### What is expected
Extend the gaming law passage with a few more sentences, picking up right after its final line.

### Passage shown
◆ ◆ ◆ ◆
An example of where litigation comes into play is the case of a fine line between gaming versus a game of chance and gambling. Gaming is supposed to be dependent upon well-honed mental and physical skills in order to accomplish a certain level of competency, while games of chance depend more on ‘luck’. With that distinction in mind, a class action lawsuit has been filed against Sega claiming that its Key Master game is ‘rigged’, allowing a player to win only after a certain number of losses. The game, according to the lawsuit, is therefore not a game of skill at all but more a game of chance. Either way, you pay your money…and take your chances.

Executive Summary

The Issue

What are the opportunities for lawyers in the field of Gaming Law?

The Gravamen

This segment of the entertainment industry is surpassing that of the movie industry and music industry combined and offers opportunities for lawyers across a wide field of practice areas.

The Path Forward

Technological and creative content developments are changing rapidly, and both case law and regulatory enforcement are rapidly evolving.
◆ ◆ ◆ ◆
### Data extract

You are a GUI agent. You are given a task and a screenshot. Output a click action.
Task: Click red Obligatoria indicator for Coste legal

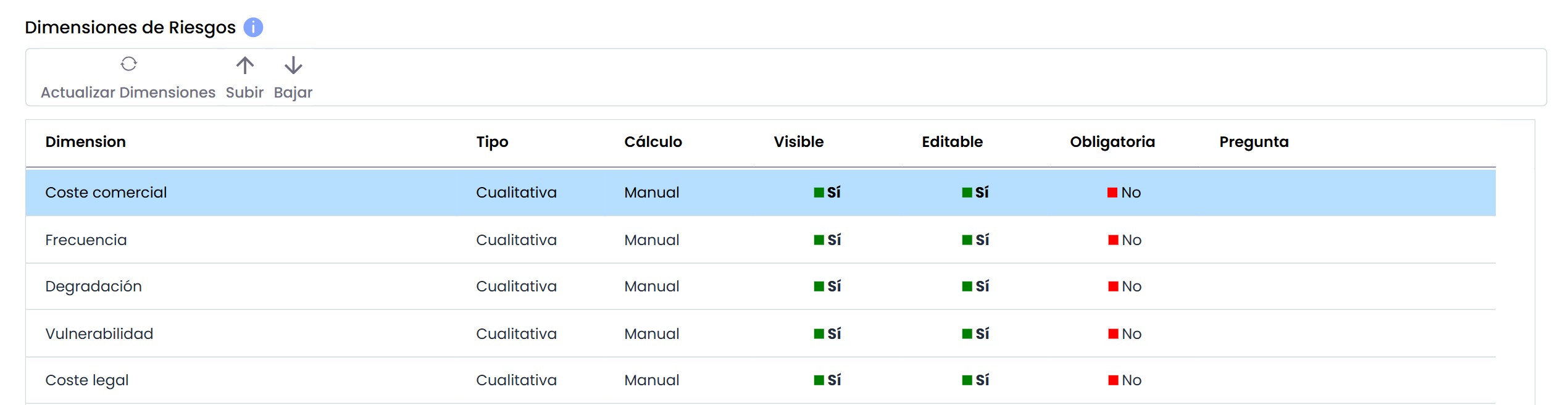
◆ ◆ ◆ ◆
### Response to this exercise
1. Domestic Regulation:

State legislatures are promulgating laws affecting licensing as well as minor-player protections; know what risks exist for distributors and bars, restaurants, and fraternal organization lodges.

2. Cross-border Concerns:

Before advising a video game developer or producer, understand where the game will be marketed and what regulations will apply in that jurisdiction.

3. IP Infringement:

Become well-versed as to what constitutes Creative Commons assets versus those that are proprietary to such big-name developers as Sony.

4. Is It Gambling?:

Be aware that not all video games constitute games of skill and might be defined as gambling devices, thereby invoking both regulations as well as possible criminal sanctions.